***** Dataset records *****

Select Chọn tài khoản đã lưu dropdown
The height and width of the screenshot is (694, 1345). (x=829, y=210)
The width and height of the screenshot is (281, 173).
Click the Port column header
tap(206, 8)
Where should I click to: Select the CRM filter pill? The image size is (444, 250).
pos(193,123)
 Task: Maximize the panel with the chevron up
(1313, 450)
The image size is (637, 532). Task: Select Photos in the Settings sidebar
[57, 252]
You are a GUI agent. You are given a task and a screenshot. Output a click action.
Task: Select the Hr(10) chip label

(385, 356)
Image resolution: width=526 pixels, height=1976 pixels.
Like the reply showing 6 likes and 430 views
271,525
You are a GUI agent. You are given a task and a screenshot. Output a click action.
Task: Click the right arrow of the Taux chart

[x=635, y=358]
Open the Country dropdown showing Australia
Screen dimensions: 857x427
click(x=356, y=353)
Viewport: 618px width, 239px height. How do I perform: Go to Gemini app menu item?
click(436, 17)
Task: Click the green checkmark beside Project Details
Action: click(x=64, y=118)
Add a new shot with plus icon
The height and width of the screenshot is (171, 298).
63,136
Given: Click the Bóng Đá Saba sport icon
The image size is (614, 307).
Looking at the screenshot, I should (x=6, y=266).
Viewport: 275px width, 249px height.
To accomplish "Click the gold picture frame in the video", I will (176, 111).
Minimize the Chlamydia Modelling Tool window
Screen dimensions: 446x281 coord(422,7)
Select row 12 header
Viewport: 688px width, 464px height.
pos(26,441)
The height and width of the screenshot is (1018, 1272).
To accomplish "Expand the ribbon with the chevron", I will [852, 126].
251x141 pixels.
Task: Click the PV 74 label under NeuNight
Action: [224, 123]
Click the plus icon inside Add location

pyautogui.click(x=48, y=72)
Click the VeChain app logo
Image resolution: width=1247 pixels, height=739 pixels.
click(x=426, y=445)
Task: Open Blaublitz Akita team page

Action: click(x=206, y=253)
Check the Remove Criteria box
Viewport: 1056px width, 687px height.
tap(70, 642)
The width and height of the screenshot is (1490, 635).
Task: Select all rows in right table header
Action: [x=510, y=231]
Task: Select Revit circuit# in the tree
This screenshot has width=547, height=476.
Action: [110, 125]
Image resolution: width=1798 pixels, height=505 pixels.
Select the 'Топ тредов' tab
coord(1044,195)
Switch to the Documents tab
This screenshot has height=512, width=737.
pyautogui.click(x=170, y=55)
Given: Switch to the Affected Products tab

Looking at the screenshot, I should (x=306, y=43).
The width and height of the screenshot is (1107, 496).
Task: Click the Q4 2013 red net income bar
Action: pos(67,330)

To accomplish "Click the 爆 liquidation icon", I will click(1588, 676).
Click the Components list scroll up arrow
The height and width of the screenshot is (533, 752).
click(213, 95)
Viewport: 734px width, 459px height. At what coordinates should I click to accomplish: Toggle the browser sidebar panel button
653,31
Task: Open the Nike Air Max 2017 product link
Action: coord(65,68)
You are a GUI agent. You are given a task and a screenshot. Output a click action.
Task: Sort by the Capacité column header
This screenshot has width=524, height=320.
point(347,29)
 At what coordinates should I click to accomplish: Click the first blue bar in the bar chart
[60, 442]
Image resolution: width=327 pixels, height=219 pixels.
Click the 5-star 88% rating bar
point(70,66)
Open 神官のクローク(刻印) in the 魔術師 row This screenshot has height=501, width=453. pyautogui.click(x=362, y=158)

*****

#### [What is required]
The answer should consist of the full listing, repeated exactly.

#### [Output]
Select Chọn tài khoản đã lưu dropdown
The height and width of the screenshot is (694, 1345). (x=829, y=210)
The width and height of the screenshot is (281, 173).
Click the Port column header
tap(206, 8)
Where should I click to: Select the CRM filter pill? The image size is (444, 250).
pos(193,123)
 Task: Maximize the panel with the chevron up
(1313, 450)
The image size is (637, 532). Task: Select Photos in the Settings sidebar
[57, 252]
You are a GUI agent. You are given a task and a screenshot. Output a click action.
Task: Select the Hr(10) chip label

(385, 356)
Image resolution: width=526 pixels, height=1976 pixels.
Like the reply showing 6 likes and 430 views
271,525
You are a GUI agent. You are given a task and a screenshot. Output a click action.
Task: Click the right arrow of the Taux chart

[x=635, y=358]
Open the Country dropdown showing Australia
Screen dimensions: 857x427
click(x=356, y=353)
Viewport: 618px width, 239px height. How do I perform: Go to Gemini app menu item?
click(436, 17)
Task: Click the green checkmark beside Project Details
Action: click(x=64, y=118)
Add a new shot with plus icon
The height and width of the screenshot is (171, 298).
63,136
Given: Click the Bóng Đá Saba sport icon
The image size is (614, 307).
Looking at the screenshot, I should (x=6, y=266).
Viewport: 275px width, 249px height.
To accomplish "Click the gold picture frame in the video", I will (176, 111).
Minimize the Chlamydia Modelling Tool window
Screen dimensions: 446x281 coord(422,7)
Select row 12 header
Viewport: 688px width, 464px height.
pos(26,441)
The height and width of the screenshot is (1018, 1272).
To accomplish "Expand the ribbon with the chevron", I will [852, 126].
251x141 pixels.
Task: Click the PV 74 label under NeuNight
Action: [224, 123]
Click the plus icon inside Add location

pyautogui.click(x=48, y=72)
Click the VeChain app logo
Image resolution: width=1247 pixels, height=739 pixels.
click(x=426, y=445)
Task: Open Blaublitz Akita team page

Action: click(x=206, y=253)
Check the Remove Criteria box
Viewport: 1056px width, 687px height.
tap(70, 642)
The width and height of the screenshot is (1490, 635).
Task: Select all rows in right table header
Action: [x=510, y=231]
Task: Select Revit circuit# in the tree
This screenshot has width=547, height=476.
Action: [110, 125]
Image resolution: width=1798 pixels, height=505 pixels.
Select the 'Топ тредов' tab
coord(1044,195)
Switch to the Documents tab
This screenshot has height=512, width=737.
pyautogui.click(x=170, y=55)
Given: Switch to the Affected Products tab

Looking at the screenshot, I should (x=306, y=43).
The width and height of the screenshot is (1107, 496).
Task: Click the Q4 2013 red net income bar
Action: pos(67,330)

To accomplish "Click the 爆 liquidation icon", I will click(1588, 676).
Click the Components list scroll up arrow
The height and width of the screenshot is (533, 752).
click(213, 95)
Viewport: 734px width, 459px height. At what coordinates should I click to accomplish: Toggle the browser sidebar panel button
653,31
Task: Open the Nike Air Max 2017 product link
Action: coord(65,68)
You are a GUI agent. You are given a task and a screenshot. Output a click action.
Task: Sort by the Capacité column header
This screenshot has width=524, height=320.
point(347,29)
 At what coordinates should I click to accomplish: Click the first blue bar in the bar chart
[60, 442]
Image resolution: width=327 pixels, height=219 pixels.
Click the 5-star 88% rating bar
point(70,66)
Open 神官のクローク(刻印) in the 魔術師 row This screenshot has height=501, width=453. pyautogui.click(x=362, y=158)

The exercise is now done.